Coda: A Night in Astorre

by yunitsa



Category: The Magpie Ballads - Vale Aida
Genre: M/M, Polyamory, Post-Canon
Language: English
Status: Completed
Published: 2017-12-20
Updated: 2017-12-20
Packaged: 2019-02-17 09:30:46
Rating: Teen And Up Audiences
Warnings: No Archive Warnings Apply
Chapters: 1
Words: 2,167
Publisher: archiveofourown.org
Story URL: https://archiveofourown.org/works/13074039
Author URL: https://archiveofourown.org/users/yunitsa/pseuds/yunitsa
Summary: As the season turned and the year spun along on its axis, a man of Betronett came to Astorre to see a friend he should not have had.





	Coda: A Night in Astorre

**Author's Note:**

  * For [alpheratz](https://archiveofourown.org/users/alpheratz/gifts).



> I'm sorry, I couldn't resist!
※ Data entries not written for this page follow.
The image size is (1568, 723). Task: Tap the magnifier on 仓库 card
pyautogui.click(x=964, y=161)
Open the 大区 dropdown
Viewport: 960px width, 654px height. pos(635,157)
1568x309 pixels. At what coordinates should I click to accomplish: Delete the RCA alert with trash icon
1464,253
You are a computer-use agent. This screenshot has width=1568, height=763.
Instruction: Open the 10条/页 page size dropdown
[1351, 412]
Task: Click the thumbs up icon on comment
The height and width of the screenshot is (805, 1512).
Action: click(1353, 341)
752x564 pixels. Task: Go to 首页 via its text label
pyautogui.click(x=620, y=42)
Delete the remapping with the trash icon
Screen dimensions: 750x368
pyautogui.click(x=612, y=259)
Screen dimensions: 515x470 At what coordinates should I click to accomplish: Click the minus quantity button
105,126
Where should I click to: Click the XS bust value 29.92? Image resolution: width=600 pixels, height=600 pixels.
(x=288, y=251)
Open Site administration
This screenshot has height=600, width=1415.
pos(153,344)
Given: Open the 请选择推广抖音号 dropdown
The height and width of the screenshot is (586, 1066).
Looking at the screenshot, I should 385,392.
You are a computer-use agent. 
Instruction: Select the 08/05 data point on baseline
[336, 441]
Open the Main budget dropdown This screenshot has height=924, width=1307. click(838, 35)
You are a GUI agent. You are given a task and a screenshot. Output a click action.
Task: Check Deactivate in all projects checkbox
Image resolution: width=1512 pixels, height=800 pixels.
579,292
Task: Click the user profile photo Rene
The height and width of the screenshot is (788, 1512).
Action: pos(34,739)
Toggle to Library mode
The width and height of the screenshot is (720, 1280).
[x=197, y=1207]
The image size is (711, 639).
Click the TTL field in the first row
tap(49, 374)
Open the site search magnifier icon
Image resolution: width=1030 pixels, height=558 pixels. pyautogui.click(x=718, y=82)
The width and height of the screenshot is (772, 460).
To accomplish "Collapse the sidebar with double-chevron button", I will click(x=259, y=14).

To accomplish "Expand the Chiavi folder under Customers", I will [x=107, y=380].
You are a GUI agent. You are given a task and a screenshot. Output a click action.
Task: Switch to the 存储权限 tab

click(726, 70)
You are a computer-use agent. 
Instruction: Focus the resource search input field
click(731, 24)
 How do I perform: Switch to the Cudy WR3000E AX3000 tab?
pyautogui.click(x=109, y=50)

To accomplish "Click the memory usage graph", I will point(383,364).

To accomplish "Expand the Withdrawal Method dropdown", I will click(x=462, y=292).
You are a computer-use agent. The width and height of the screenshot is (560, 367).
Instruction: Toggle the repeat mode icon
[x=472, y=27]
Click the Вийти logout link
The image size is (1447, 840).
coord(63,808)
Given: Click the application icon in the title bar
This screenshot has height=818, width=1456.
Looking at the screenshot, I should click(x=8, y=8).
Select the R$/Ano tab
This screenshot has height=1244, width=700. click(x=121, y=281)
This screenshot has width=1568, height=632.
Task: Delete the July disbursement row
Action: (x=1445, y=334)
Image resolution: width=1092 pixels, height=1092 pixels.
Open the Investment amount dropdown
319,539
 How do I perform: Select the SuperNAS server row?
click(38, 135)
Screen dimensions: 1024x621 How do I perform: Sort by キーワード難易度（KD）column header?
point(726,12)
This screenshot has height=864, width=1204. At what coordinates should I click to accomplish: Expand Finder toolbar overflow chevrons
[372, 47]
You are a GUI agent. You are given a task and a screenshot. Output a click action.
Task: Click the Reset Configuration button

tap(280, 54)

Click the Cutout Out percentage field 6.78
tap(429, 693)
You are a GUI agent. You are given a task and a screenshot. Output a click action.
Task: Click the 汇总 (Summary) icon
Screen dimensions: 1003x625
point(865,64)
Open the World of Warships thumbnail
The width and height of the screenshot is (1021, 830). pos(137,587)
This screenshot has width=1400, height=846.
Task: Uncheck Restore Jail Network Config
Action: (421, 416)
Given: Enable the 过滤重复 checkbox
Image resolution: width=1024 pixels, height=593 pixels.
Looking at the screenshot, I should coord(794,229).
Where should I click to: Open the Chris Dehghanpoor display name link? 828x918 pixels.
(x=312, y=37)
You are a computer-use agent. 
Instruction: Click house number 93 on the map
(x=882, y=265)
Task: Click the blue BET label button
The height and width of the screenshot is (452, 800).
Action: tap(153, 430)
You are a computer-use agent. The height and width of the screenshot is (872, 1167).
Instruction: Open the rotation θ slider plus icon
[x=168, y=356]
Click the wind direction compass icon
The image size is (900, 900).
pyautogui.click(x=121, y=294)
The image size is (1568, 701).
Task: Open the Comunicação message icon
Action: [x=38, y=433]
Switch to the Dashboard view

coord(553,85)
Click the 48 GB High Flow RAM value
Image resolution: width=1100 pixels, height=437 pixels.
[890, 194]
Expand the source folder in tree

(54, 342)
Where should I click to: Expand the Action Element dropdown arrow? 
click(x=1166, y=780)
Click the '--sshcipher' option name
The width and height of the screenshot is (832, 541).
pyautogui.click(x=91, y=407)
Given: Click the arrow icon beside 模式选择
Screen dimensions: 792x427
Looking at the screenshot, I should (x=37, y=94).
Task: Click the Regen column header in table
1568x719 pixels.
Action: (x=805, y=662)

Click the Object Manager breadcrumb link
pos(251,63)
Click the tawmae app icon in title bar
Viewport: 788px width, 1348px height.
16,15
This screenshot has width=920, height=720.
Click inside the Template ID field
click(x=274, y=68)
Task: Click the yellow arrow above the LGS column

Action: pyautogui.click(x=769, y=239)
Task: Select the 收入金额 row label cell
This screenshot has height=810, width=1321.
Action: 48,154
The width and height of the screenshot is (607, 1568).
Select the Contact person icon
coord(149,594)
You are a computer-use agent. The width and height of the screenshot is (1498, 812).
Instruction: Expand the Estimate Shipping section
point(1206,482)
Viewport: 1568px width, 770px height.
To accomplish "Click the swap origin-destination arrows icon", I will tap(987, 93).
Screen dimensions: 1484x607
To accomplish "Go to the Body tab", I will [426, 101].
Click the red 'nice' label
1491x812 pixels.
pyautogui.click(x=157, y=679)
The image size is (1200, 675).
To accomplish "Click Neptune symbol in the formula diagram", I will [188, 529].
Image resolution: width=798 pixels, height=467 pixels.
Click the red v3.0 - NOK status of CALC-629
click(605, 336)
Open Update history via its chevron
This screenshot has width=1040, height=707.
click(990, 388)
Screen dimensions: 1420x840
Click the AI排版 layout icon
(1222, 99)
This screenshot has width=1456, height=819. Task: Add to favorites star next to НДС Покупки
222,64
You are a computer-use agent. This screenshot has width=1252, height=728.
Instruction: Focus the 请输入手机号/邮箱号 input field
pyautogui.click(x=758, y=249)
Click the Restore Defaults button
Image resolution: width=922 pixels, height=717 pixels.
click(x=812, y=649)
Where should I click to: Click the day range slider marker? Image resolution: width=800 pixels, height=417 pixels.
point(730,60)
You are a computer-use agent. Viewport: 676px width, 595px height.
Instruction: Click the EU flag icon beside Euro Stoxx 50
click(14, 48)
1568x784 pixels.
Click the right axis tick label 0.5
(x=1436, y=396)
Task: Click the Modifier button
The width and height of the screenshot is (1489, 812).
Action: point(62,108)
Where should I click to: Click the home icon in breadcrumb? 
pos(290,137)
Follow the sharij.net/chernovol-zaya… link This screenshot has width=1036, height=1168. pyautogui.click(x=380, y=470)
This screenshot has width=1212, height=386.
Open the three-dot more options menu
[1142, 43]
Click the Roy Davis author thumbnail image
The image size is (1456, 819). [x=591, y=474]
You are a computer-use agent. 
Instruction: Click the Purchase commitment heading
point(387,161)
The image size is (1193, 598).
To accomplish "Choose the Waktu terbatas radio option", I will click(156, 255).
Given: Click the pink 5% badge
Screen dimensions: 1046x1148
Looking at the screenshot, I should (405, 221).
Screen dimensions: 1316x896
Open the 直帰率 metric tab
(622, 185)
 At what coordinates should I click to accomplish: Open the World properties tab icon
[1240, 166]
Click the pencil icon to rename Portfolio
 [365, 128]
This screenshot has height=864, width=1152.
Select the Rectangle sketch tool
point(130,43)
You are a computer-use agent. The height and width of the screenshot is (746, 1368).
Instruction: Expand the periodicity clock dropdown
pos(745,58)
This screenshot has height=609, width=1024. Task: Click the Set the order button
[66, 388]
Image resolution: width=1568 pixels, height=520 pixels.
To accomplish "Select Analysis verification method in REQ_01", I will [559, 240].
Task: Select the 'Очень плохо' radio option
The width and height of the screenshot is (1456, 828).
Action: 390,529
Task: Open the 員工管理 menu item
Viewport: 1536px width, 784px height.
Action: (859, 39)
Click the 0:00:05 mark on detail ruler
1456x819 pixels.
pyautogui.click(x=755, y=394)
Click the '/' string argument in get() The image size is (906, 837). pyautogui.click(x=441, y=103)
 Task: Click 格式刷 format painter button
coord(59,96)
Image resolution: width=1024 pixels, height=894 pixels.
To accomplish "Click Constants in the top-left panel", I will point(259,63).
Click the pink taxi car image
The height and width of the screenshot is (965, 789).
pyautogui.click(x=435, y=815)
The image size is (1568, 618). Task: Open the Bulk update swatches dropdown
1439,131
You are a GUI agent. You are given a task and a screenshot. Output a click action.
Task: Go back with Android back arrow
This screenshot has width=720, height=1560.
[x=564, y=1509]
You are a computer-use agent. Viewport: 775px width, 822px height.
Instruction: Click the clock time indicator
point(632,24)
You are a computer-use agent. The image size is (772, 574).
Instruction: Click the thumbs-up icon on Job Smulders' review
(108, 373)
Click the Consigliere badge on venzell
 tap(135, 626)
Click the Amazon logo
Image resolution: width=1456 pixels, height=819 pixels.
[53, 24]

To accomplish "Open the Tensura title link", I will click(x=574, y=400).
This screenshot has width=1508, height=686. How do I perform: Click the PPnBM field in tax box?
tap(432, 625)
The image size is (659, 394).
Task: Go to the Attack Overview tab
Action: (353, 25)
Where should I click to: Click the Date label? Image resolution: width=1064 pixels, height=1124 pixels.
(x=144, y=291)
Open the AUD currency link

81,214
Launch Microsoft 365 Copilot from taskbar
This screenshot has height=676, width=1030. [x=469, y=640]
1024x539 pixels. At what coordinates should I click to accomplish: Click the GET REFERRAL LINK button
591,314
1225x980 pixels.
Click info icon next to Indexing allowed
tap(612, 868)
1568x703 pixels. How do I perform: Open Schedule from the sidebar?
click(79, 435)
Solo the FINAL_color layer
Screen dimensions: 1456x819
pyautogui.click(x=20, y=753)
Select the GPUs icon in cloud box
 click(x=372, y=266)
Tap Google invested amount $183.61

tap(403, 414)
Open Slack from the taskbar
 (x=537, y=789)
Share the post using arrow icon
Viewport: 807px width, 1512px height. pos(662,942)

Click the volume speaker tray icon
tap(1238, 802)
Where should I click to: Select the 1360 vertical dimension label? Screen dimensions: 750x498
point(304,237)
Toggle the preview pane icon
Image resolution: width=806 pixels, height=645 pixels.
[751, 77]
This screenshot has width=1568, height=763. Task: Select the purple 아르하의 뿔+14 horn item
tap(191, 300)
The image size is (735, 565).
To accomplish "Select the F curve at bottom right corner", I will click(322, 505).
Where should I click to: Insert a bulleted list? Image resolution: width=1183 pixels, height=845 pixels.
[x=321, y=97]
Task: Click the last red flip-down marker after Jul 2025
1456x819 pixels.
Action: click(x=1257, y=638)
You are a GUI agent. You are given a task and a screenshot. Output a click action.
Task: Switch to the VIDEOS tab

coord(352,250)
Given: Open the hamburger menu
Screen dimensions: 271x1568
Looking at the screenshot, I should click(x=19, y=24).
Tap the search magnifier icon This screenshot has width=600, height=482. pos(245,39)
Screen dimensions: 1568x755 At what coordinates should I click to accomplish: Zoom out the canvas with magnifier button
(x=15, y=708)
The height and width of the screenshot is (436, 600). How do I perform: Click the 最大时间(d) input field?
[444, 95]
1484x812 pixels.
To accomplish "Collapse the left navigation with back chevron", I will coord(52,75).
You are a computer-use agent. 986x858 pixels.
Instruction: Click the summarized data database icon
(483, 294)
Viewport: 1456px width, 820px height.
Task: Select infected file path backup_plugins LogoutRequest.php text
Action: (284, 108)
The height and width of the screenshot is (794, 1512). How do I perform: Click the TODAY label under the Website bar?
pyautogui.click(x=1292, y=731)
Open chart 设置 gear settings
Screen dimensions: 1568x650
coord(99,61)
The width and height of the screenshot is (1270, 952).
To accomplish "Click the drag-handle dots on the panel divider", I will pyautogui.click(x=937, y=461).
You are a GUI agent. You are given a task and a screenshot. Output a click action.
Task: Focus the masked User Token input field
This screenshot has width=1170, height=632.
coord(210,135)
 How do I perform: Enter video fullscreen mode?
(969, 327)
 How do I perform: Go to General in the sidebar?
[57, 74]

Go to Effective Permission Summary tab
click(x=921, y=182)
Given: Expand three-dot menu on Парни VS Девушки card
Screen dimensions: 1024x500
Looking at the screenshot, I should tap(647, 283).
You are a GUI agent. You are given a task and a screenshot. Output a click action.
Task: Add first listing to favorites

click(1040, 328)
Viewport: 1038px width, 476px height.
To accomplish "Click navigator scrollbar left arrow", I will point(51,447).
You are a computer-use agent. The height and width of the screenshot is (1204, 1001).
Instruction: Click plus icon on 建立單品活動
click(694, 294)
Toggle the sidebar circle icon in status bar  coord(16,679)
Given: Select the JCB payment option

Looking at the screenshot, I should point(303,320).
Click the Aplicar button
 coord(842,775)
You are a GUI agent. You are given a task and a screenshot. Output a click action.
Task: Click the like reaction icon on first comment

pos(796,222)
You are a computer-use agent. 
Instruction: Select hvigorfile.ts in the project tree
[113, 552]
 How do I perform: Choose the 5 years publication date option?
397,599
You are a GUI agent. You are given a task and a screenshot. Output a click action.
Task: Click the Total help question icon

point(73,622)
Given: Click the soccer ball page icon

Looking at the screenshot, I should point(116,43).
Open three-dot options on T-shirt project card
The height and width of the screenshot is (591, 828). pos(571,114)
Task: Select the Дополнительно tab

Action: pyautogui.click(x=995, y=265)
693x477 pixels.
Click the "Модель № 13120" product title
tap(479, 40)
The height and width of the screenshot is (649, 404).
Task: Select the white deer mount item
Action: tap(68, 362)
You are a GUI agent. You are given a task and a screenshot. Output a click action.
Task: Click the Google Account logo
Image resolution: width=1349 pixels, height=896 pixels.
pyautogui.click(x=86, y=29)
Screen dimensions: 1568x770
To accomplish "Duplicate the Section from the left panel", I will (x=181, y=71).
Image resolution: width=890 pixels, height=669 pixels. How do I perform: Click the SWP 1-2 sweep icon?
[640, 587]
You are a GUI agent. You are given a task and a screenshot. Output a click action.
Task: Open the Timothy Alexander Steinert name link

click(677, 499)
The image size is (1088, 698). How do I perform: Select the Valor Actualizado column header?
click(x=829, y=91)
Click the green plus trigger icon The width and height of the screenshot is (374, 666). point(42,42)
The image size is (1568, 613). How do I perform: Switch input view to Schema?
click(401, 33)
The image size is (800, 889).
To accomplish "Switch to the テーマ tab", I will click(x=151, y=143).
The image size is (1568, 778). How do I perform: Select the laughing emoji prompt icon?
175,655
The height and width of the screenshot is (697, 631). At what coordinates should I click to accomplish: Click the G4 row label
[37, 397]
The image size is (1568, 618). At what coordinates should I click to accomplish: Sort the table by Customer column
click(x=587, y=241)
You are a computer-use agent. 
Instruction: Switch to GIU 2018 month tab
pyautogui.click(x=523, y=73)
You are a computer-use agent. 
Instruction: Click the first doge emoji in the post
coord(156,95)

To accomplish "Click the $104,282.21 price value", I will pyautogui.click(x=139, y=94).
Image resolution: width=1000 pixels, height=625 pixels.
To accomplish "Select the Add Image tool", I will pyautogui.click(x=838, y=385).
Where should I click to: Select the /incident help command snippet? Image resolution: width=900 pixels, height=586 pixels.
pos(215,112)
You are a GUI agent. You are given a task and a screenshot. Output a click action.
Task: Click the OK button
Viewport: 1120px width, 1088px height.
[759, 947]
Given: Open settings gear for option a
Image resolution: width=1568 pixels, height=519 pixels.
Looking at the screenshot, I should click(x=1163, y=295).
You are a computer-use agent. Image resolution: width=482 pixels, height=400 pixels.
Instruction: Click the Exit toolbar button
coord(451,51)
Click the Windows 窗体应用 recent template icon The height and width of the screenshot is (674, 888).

Because apparently when a book series perfectly tailored to my interests gives me a satisfying love story between *two* sardonic damaged masterminds, my first instinct is to point over their shoulders and say, "I'll take that one. Yes, the blond."
> 
> With massive thanks to alpheratz for cheerleading and yelling about these characters with me.

As the season turned and the year spun along on its axis, a man of Betronett came to Astorre to see a friend he should not have had.

This one wore no disguise – it would have been difficult to hide his height, or his yellow hair, or the distinguished scars fading across one cheek – and had his commander’s permission and blessing. On his first day in the city he visited the market and went to see a play that was being touted, which bore the name of an author he did not know and made him laugh until the end, when he found that there were tears on his face. Afterwards, he headed to a tavern and sat in the corner by the window, with a pie and a mug of local ale.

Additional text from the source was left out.